Improved confidence and skills

Reflecting on the five projects, Jane Meagher and Lauren Roberts of SQW spoke of the programme’s successes in improving participants’ knowledge and understanding of data analytics, and in encouraging collaboration and co-production with those in receipt of care. There had, said Jane, been a “knock-on effect in benefits to caregivers and service users who had been involved in the delivery of projects or participated in data collection.” These included “improved confidence, improved skills and an opportunity to reflect on their own experiences of care in safe spaces.” Their programme recommendations included providing ongoing support to projects to disseminate learning and ensuring that project leads can evidence that they have the capacity to drive the projects forward.

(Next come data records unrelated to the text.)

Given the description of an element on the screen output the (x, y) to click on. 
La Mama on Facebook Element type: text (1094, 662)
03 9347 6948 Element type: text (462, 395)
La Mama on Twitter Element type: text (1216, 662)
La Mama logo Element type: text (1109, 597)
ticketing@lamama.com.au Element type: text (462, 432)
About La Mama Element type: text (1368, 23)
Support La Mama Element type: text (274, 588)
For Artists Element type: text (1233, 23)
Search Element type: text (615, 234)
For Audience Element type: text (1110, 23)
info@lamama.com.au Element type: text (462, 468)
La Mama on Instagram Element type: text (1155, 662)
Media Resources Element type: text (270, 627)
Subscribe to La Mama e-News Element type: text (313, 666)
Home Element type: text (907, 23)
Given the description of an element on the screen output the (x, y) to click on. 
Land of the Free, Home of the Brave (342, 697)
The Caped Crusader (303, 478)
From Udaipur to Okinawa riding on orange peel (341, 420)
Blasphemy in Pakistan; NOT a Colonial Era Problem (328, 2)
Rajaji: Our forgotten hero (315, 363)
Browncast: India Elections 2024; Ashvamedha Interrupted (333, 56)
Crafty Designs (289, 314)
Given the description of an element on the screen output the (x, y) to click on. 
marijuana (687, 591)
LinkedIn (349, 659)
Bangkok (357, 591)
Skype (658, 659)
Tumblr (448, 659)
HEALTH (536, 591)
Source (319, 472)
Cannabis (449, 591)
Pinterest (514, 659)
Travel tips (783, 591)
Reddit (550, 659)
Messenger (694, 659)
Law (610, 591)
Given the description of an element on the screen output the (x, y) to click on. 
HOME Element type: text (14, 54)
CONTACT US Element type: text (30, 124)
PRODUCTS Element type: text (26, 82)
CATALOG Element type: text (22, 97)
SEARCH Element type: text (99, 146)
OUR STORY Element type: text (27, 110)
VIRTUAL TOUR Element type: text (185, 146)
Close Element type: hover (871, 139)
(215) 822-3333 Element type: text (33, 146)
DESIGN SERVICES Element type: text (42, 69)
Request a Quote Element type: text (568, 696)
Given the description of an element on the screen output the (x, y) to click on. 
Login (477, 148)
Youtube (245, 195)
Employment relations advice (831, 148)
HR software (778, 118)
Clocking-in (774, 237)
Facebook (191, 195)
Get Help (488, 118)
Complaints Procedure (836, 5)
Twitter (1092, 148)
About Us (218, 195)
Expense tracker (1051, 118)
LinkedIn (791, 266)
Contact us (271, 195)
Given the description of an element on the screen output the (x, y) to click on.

Raj Malhi of the DHSC noted that before the pandemic there was “very limited data on adult social care”, and that it had been captured through annual returns from local authorities. The pandemic had led to the government announcing emergency measures to capture data used to respond to emerging risks and issues – and this, he said, had “led to a step-change in our understanding of how the system works and the sector-wide benefits that can accrue from increased access to data.” In the next three years, the department’s work will include identifying data gaps, reviewing the data being collected, making sure that frameworks are in place to monitor outcomes, and improving data capability at all levels. Next year will see a data project piloted in 43 local authorities with a view to adoption across all 152 by April 2023. The DHSC will outline its plans in more detail in a draft publication in December.

Closing the event, Peter Bloomfield highlighted FCC’s contribution in running the community of practice for the programme, bringing together analysts and care sector professionals, and holding events to disseminate findings and best practice. It was important, he said to keep people in care “at the centre of analytics” to make sure that we use analytics in a way that works for the people we want to benefit from the use of the data.

FCC wants to make sure that this important work will not only continue but be scaled up, and so it has found the community a new home: the Digitising Social Care team in the NHS Transformation Directorate. This will help spread the benefits of these projects more widely – and Peter is confident that the programme’s achievements to date will “help transform the sector as a whole.”